**Your objective:** Start at the line in the entries below that contains "Click the unique opens value 4", stop at the line that contains "This screenshot has height=672, width=636.", and output exactly the lines in that span, both ends included.

**Data in this exercise:**

::::::::

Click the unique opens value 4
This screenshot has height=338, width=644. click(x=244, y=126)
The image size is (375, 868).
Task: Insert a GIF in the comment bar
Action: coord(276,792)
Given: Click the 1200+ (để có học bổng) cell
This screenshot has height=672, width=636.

::::::::

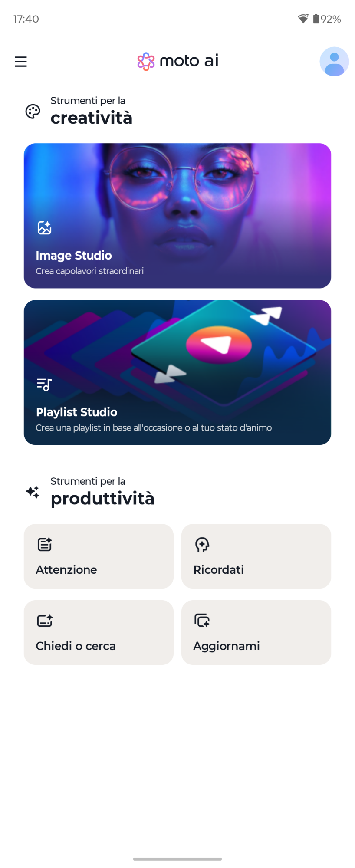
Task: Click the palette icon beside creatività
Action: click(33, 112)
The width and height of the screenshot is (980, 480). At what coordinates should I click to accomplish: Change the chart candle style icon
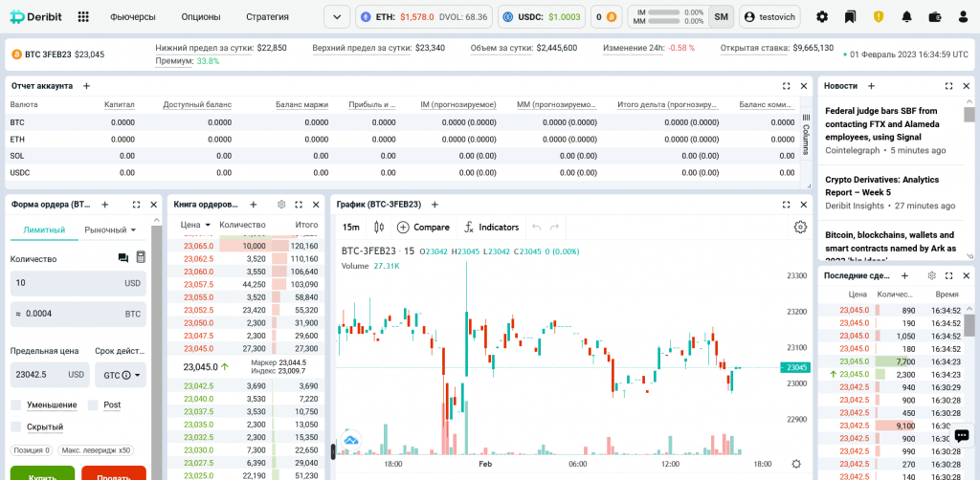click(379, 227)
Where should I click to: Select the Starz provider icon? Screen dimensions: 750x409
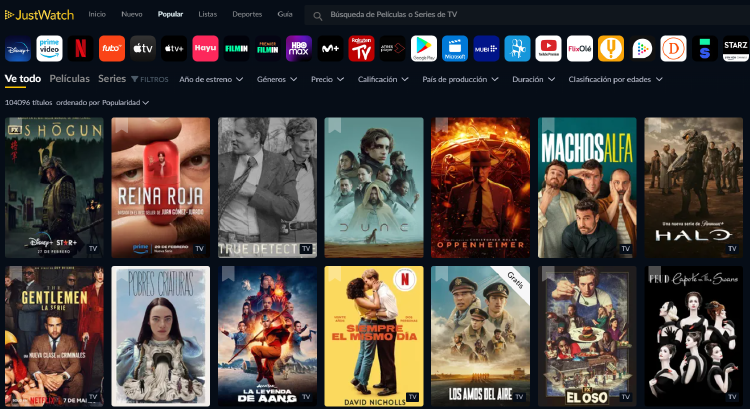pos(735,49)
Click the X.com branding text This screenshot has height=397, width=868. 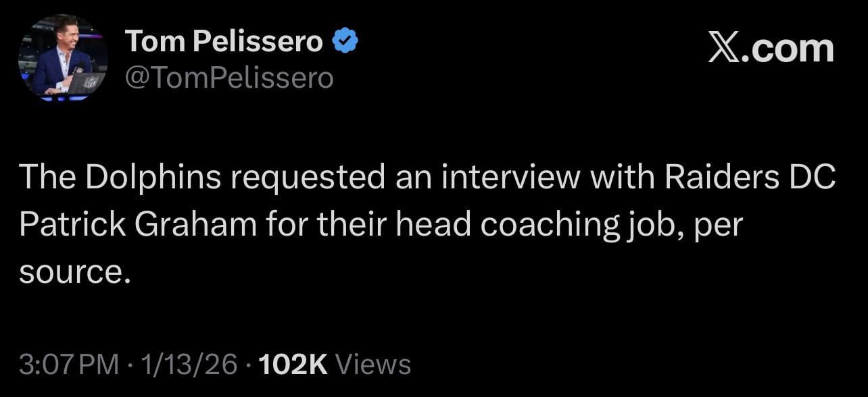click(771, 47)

::::::::

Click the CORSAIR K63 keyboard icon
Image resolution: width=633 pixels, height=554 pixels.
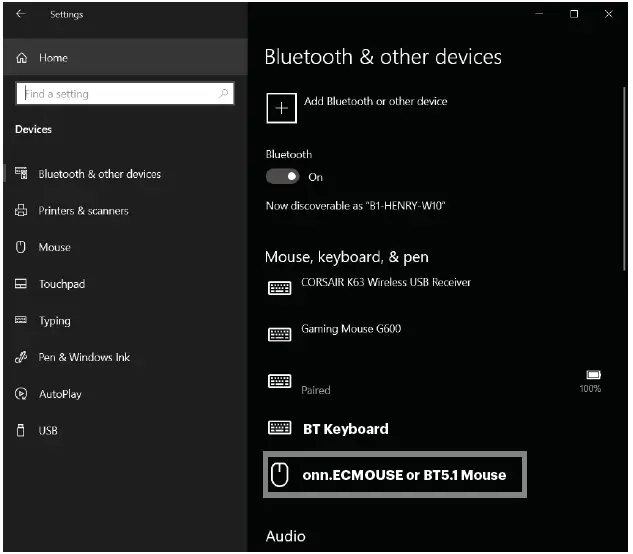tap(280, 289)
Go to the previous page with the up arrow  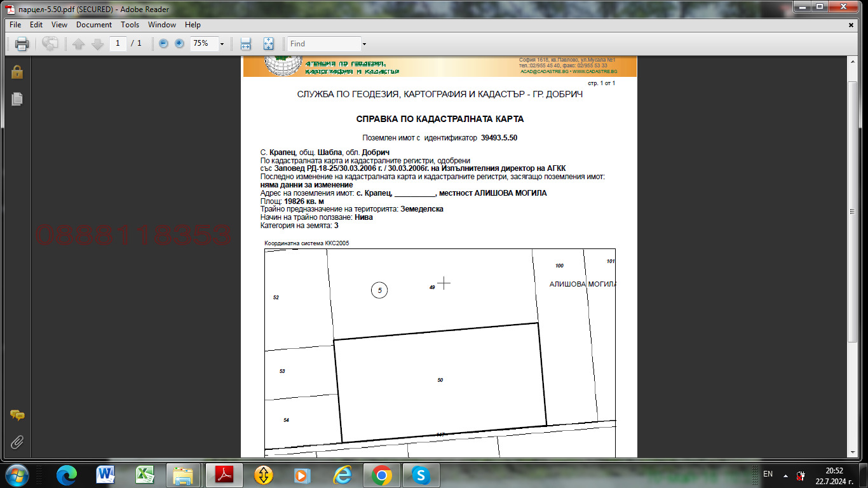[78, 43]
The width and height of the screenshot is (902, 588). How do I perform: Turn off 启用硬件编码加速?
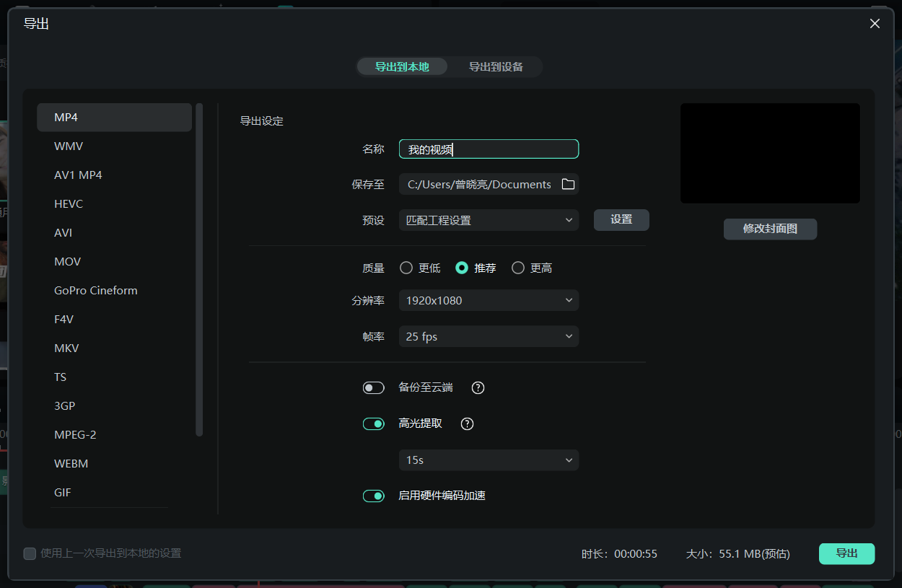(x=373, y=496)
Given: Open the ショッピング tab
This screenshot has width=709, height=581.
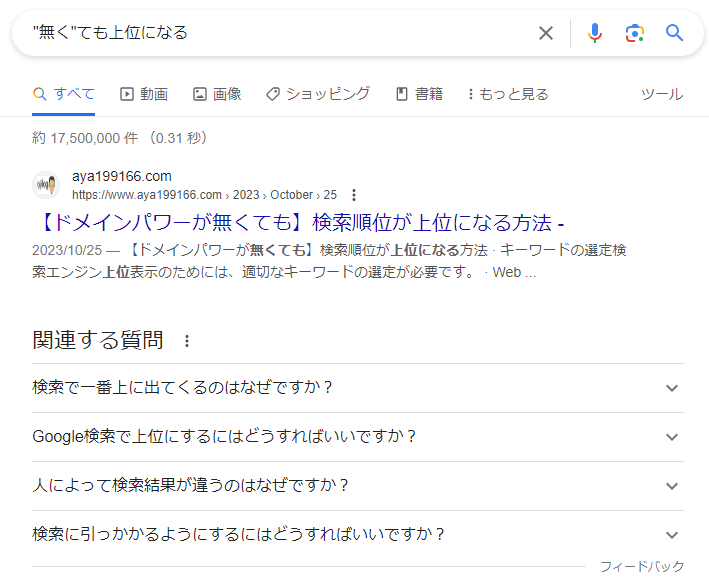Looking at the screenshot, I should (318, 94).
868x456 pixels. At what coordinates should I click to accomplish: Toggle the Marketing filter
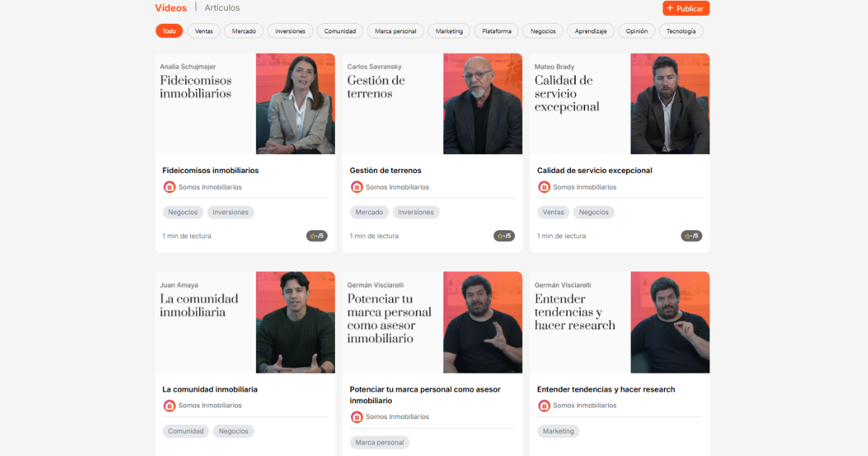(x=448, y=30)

::::::::

**Exercise answer:**
Click the unique opens value 4
This screenshot has height=338, width=644. click(x=244, y=126)
The image size is (375, 868).
Task: Insert a GIF in the comment bar
Action: coord(276,792)
Given: Click the 1200+ (để có học bổng) cell
This screenshot has height=672, width=636.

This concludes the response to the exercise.